The hydration of aniline: Analysis of spatial distribution functions

Abstract

Molecular dynamics simulations of aniline in aqueous infinitely dilute solution are performed from ambient to supercritical conditions. Spatial hydration structures of aniline are examined along the liquid branch of the liquid-vapor coexistence curve of the simple point charge/extended water model at 298, 373, 473, and 573 K and in the supercritical region at 633, 733, and 833 K with density fixed at 0.3 g/cm(3). The coordination and H-bond numbers of aniline are calculated. The self-diffusion coefficient of aniline is also evaluated.
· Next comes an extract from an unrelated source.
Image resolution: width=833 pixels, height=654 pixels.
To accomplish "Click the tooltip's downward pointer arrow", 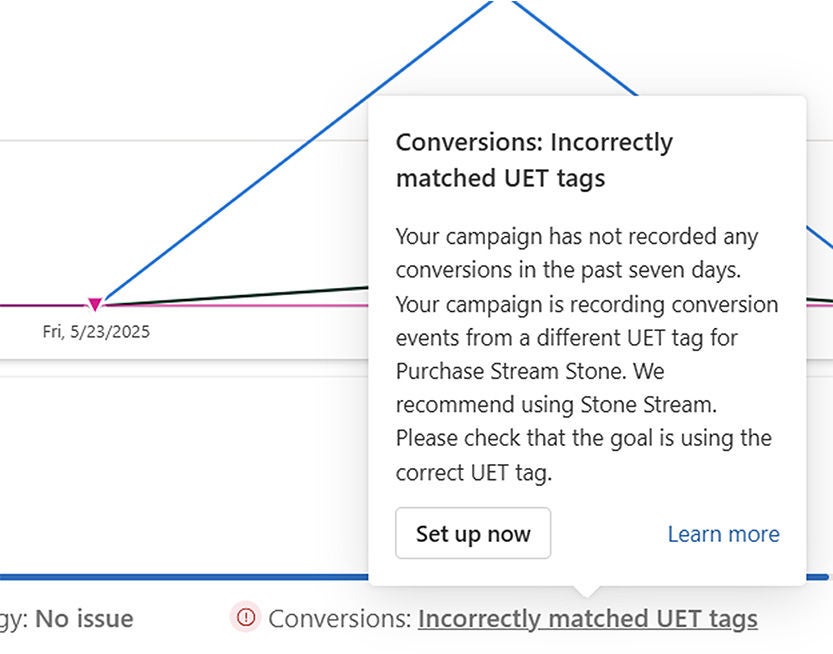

At room temperature the solvation shell of aniline is comprised of approximately 32 water molecules. At 298 K, the amino group is hydrated by three water molecules with which it forms one strong and two weak (0.6) H bonds acting as an acceptor and donor, respectively. In addition, approximately 1.5 water molecules are identified as pi-coordinated, forming close to 0.75 H bonds with the aromatic ring of aniline. The features of the hydration shell structure of aniline diminish with temperature and decreasing density. The disappearance of pi-coordinated water molecules is noted at around 473 K, whereas the loss of the hydrophobic solvent cage is observed near the critical point of water. At supercritical conditions aniline is hydrated by approximately eight water molecules with the amino group coordinated to roughly two of them, forming less than one H bond in total.